- What needs to be done
Return every line of the data below, exactly.

- Exercise data
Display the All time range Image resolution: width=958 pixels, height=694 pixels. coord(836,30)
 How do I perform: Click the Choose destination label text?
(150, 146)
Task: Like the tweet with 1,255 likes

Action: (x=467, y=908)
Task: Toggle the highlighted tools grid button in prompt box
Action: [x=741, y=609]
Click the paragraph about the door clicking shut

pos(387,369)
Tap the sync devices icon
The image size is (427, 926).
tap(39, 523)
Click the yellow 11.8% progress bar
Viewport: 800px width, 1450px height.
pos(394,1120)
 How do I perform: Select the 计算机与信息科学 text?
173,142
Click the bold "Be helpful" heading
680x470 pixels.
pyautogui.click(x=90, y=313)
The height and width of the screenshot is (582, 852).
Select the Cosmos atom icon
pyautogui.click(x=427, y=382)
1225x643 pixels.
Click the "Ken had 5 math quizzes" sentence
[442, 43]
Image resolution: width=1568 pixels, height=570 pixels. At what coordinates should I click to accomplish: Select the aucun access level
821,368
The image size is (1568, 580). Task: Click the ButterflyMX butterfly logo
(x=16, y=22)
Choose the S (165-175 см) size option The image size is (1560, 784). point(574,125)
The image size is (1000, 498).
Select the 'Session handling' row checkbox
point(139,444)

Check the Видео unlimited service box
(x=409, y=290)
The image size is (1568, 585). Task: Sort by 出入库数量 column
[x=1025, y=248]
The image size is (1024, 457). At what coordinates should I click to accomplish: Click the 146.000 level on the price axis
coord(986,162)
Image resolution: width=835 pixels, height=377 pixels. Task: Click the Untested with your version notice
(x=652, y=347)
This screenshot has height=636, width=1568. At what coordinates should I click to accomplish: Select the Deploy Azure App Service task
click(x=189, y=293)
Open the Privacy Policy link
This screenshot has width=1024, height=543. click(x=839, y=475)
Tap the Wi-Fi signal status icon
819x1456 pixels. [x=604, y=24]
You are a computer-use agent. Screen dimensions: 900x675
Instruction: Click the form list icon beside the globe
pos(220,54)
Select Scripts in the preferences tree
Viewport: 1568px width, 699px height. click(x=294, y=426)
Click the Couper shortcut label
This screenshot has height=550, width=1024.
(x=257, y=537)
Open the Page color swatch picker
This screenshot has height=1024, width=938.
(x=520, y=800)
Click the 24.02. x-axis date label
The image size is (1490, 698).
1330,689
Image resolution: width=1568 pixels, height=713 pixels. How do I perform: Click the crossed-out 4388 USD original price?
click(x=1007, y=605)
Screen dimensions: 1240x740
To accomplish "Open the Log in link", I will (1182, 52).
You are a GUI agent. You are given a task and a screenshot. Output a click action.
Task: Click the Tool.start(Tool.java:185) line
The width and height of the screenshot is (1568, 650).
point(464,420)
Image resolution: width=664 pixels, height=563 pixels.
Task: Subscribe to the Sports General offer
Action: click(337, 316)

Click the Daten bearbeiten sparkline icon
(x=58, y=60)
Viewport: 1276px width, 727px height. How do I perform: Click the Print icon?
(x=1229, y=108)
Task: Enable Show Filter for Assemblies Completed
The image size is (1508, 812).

- Exercise response
Display the All time range Image resolution: width=958 pixels, height=694 pixels. coord(836,30)
 How do I perform: Click the Choose destination label text?
(150, 146)
Task: Like the tweet with 1,255 likes

Action: (x=467, y=908)
Task: Toggle the highlighted tools grid button in prompt box
Action: [x=741, y=609]
Click the paragraph about the door clicking shut

pos(387,369)
Tap the sync devices icon
The image size is (427, 926).
tap(39, 523)
Click the yellow 11.8% progress bar
Viewport: 800px width, 1450px height.
pos(394,1120)
 How do I perform: Select the 计算机与信息科学 text?
173,142
Click the bold "Be helpful" heading
680x470 pixels.
pyautogui.click(x=90, y=313)
The height and width of the screenshot is (582, 852).
Select the Cosmos atom icon
pyautogui.click(x=427, y=382)
1225x643 pixels.
Click the "Ken had 5 math quizzes" sentence
[442, 43]
Image resolution: width=1568 pixels, height=570 pixels. At what coordinates should I click to accomplish: Select the aucun access level
821,368
The image size is (1568, 580). Task: Click the ButterflyMX butterfly logo
(x=16, y=22)
Choose the S (165-175 см) size option The image size is (1560, 784). point(574,125)
The image size is (1000, 498).
Select the 'Session handling' row checkbox
point(139,444)

Check the Видео unlimited service box
(x=409, y=290)
The image size is (1568, 585). Task: Sort by 出入库数量 column
[x=1025, y=248]
The image size is (1024, 457). At what coordinates should I click to accomplish: Click the 146.000 level on the price axis
coord(986,162)
Image resolution: width=835 pixels, height=377 pixels. Task: Click the Untested with your version notice
(x=652, y=347)
This screenshot has height=636, width=1568. At what coordinates should I click to accomplish: Select the Deploy Azure App Service task
click(x=189, y=293)
Open the Privacy Policy link
This screenshot has width=1024, height=543. click(x=839, y=475)
Tap the Wi-Fi signal status icon
819x1456 pixels. [x=604, y=24]
You are a computer-use agent. Screen dimensions: 900x675
Instruction: Click the form list icon beside the globe
pos(220,54)
Select Scripts in the preferences tree
Viewport: 1568px width, 699px height. click(x=294, y=426)
Click the Couper shortcut label
This screenshot has height=550, width=1024.
(x=257, y=537)
Open the Page color swatch picker
This screenshot has height=1024, width=938.
(x=520, y=800)
Click the 24.02. x-axis date label
The image size is (1490, 698).
1330,689
Image resolution: width=1568 pixels, height=713 pixels. How do I perform: Click the crossed-out 4388 USD original price?
click(x=1007, y=605)
Screen dimensions: 1240x740
To accomplish "Open the Log in link", I will (1182, 52).
You are a GUI agent. You are given a task and a screenshot. Output a click action.
Task: Click the Tool.start(Tool.java:185) line
The width and height of the screenshot is (1568, 650).
point(464,420)
Image resolution: width=664 pixels, height=563 pixels.
Task: Subscribe to the Sports General offer
Action: click(337, 316)

Click the Daten bearbeiten sparkline icon
(x=58, y=60)
Viewport: 1276px width, 727px height. How do I perform: Click the Print icon?
(x=1229, y=108)
Task: Enable Show Filter for Assemblies Completed
The image size is (1508, 812).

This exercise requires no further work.